### TEXTO PARA LEITURA
/---

Em Araripe Júnior é a própria raça “superior” que se vê degradada, animalizada em contato com a terra tropical e seus habitantes. Do ponto de vista cultural, envolvendo a estética e a religiosidade européias, a metáfora do “obnubilamento”, contida no sol dos trópicos, também produz uma cegueira regressiva:

"É assim que no próprio Anchieta vemos o misticismo diluir-se em um curioso naturalismo e a sua teologia transformar-se genialmente em fetichismo para realizar a obra de catequese dos índios." (ARARIPE, Gregório de Matos, p. 311)

Dessa maneira, o teatro de Anchieta que, via de regra, é visto como uma obra de inteligente interculturação entre os padrões estéticos, religiosos e morais da civilização ocidental e a cultura “bárbara” dos primitivos habitantes (levando-se em conta a manipulação ideológica da ação colonizadora) é analisado por Araripe como uma caída para o naturalismo fetichista, uma mística “genialmente” diluída pelo fetiche. O outro lado – a barbárie – é contemplada com o elogio implícito à natureza ímpar que vence a civilização. Sendo vencida, a parte civilizada – apesar de degradada – torna-se paradoxalmente engrandecida pela natureza dionisíaca e soberana, da qual é vítima.. É assim que se entende o fetichismo genial de Anchieta. O discurso de Araripe não é, pois, simplesmente unívoco, e sim dialeticamente ambíguo.

\---

### TAREFA PROPOSTA A
Apresente em uma tabela Markdown as linhas da listagem, começando na linha que contém "Image resolution: width=342" e parando depois da linha que contém "Looking at the screenshot, I should 11,98.". Use as colunas "Nº" e "Linha" e deixe de fora as linhas em branco.
O texto e a listagem não têm nenhuma relação entre si.

### DADOS FORNECIDOS

/---

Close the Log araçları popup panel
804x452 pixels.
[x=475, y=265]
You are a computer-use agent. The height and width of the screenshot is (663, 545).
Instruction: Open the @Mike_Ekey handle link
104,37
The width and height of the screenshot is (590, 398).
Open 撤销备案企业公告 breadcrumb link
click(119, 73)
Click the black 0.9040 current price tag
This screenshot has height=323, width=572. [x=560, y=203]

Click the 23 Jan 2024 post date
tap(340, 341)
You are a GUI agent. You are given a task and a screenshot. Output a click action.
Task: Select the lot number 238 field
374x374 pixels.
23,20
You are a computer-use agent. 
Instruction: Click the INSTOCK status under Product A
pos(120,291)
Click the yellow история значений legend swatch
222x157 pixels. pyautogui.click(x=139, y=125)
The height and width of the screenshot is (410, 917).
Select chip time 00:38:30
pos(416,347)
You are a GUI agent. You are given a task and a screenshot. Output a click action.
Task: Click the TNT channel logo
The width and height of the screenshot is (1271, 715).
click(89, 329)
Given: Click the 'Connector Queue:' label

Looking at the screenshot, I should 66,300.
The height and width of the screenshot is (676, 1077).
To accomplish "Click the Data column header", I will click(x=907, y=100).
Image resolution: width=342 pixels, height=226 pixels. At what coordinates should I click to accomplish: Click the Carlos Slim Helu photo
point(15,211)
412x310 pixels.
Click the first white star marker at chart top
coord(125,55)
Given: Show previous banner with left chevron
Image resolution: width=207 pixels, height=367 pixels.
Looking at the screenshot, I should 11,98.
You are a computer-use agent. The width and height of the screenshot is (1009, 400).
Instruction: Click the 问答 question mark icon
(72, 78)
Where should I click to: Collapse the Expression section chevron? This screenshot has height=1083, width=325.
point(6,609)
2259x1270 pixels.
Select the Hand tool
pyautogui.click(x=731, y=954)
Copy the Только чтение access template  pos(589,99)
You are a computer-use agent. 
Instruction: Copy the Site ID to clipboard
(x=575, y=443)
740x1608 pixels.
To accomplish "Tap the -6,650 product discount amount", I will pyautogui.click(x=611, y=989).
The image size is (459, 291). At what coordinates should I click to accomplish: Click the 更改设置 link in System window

\---

### TAREFA PROPOSTA B
Repita na íntegra o texto sobre Araripe Júnior e o teatro de Anchieta.

### RESPOSTA ESCRITA A
| Nº | Linha |
|---|---|
| 1 | Image resolution: width=342 pixels, height=226 pixels. At what coordinates should I click to accomplish: Click the Carlos Slim Helu photo |
| 2 | point(15,211) |
| 3 | 412x310 pixels. |
| 4 | Click the first white star marker at chart top |
| 5 | coord(125,55) |
| 6 | Given: Show previous banner with left chevron |
| 7 | Image resolution: width=207 pixels, height=367 pixels. |
| 8 | Looking at the screenshot, I should 11,98. |

### RESPOSTA ESCRITA B
Em Araripe Júnior é a própria raça “superior” que se vê degradada, animalizada em contato com a terra tropical e seus habitantes. Do ponto de vista cultural, envolvendo a estética e a religiosidade européias, a metáfora do “obnubilamento”, contida no sol dos trópicos, também produz uma cegueira regressiva:

"É assim que no próprio Anchieta vemos o misticismo diluir-se em um curioso naturalismo e a sua teologia transformar-se genialmente em fetichismo para realizar a obra de catequese dos índios." (ARARIPE, Gregório de Matos, p. 311)

Dessa maneira, o teatro de Anchieta que, via de regra, é visto como uma obra de inteligente interculturação entre os padrões estéticos, religiosos e morais da civilização ocidental e a cultura “bárbara” dos primitivos habitantes (levando-se em conta a manipulação ideológica da ação colonizadora) é analisado por Araripe como uma caída para o naturalismo fetichista, uma mística “genialmente” diluída pelo fetiche. O outro lado – a barbárie – é contemplada com o elogio implícito à natureza ímpar que vence a civilização. Sendo vencida, a parte civilizada – apesar de degradada – torna-se paradoxalmente engrandecida pela natureza dionisíaca e soberana, da qual é vítima.. É assim que se entende o fetichismo genial de Anchieta. O discurso de Araripe não é, pois, simplesmente unívoco, e sim dialeticamente ambíguo.